Я наклонился, чтобы поднять кружку, точно так же, как это делает каждое утро моя жена, и даже сказал «Черт!» точно так же, как она. Но меня удивили и обеспокоили не остатки чая, расплесканные по ковру, а свернувшаяся кровь, которая вытекла из этой кружки на кафельный пол. Я быстро встал и попытался незаметно вытереть палец о простыню, чтобы пощупать пульс пациента. Я поднял его руку, мой палец скользнул по запястью в поисках лучевой артерии, и я почувствовал, что кожа там немного более скользкая, чем я ожидал. Я осторожно перевернул его руку. Обычно, когда нащупываешь пульс, под пальцами немного мешает что-то твердое, но тут ничего такого не было. Он перерезал себе сухожилие, длинную ладонную мышцу – ту, которую вы можете почувствовать под пряжкой ремешка для часов, – а затем прошелся по всему предплечью. Картина была пугающей, похоже было на вскрытие предплечья при аутопсии, которое я делал много лет назад, будучи студентом-медиком.
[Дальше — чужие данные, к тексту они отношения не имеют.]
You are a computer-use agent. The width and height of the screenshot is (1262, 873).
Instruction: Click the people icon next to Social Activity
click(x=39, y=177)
«О, смотрите, вот срединный нерв…»
Я опустил его руку и вымыл ладони в тазу у кровати. Ослепительно-белый? Не совсем. Арктический белый? Все еще не дотягивает до цели. Нет, это был цвет под названием «вашу мать, у него такая анемия, что ему нужно ехать в больницу прямо сейчас – вот такой, черт побери, белый».
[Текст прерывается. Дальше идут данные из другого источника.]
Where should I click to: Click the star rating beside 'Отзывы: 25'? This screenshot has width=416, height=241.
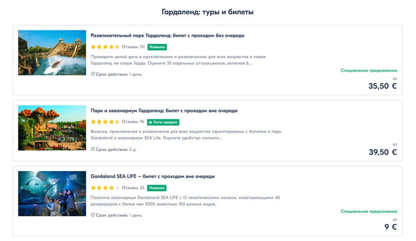(x=105, y=188)
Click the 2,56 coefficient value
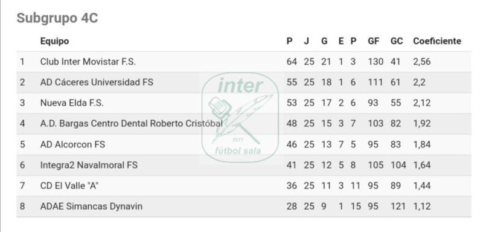Screen dimensions: 483x232 [x=421, y=62]
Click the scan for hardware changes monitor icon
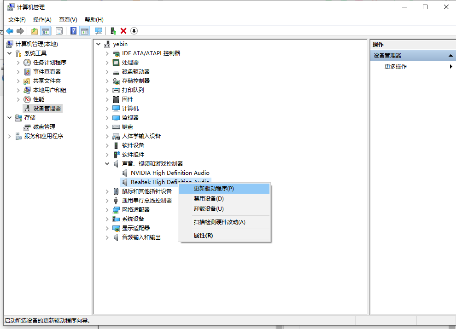The height and width of the screenshot is (329, 456). pos(98,31)
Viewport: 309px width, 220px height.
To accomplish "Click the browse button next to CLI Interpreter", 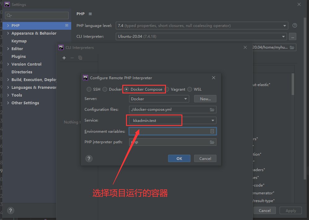I will [x=292, y=37].
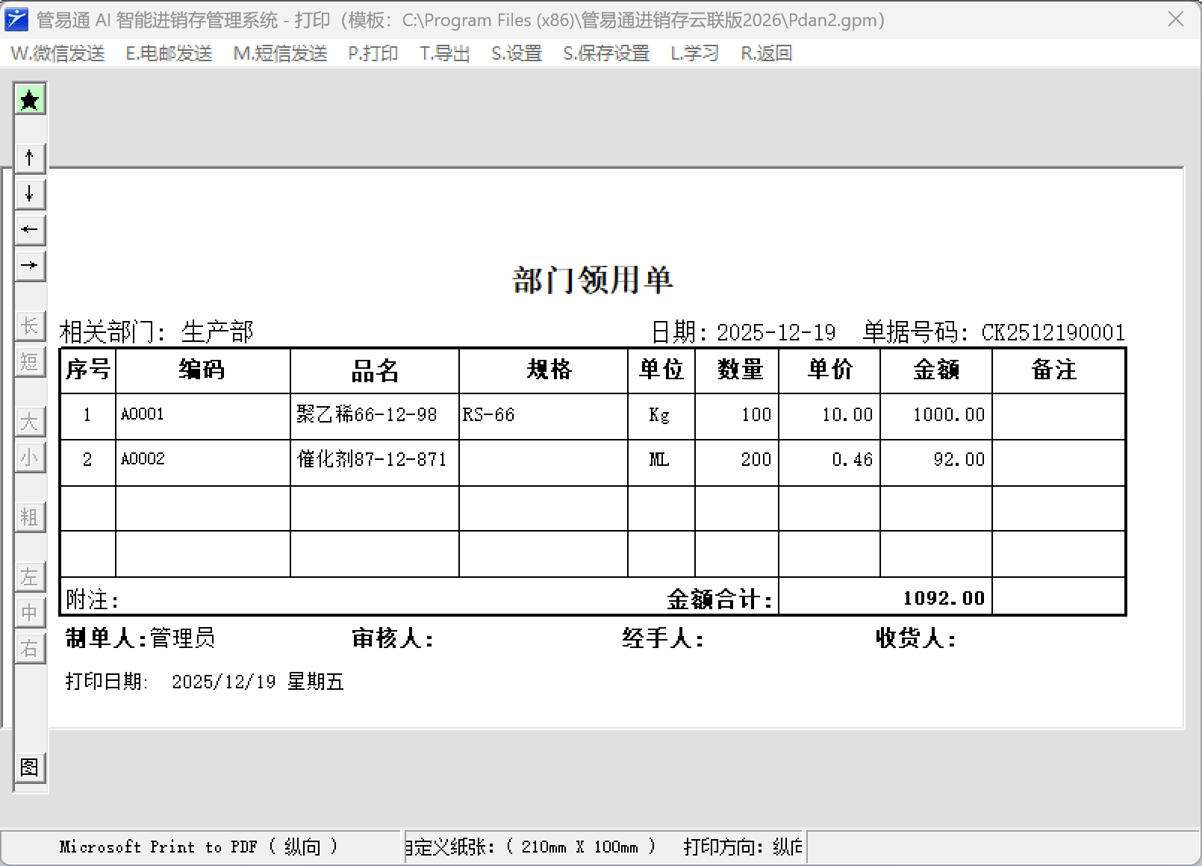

– Но я не хочу ехать в вашу дурацкую больницу, – сказал Тайлер, когда я объяснил ему его ближайшее будущее.
Мы с Меган посмотрели друг на друга, а затем снова взглянули на Тайлера и заговорили в унисон.
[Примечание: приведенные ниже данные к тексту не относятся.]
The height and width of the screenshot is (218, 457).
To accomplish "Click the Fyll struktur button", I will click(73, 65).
– Ты отправишься в эту дурацкую больницу, черт тебя подери!
Он действительно поехал в больницу, ему сделали шесть переливаний крови и операцию по восстановлению предплечья. Я побеседовал с ним, когда он вернулся в тюрьму.
– Я потерял все, когда оказался здесь, – сказал он мне. – Это все равно что просить милостыню на улицах. В этот момент всякое достоинство потеряно.
– Тот порез, который я видел, отличался ли он от других ран?
– Да, – сказал Тайлер. – Раньше я не хотел умирать, мне просто нужно было привлечь внимание окружающих. Потом я попал сюда, я употреблял наркотики и влез в страшные долги. И я не мог заплатить, так что мне пришлось оказывать кое-какие услуги, и я действительно ненавидел себя. Думаю, что я впал в настоящую депрессию. Вот почему я пытался повеситься.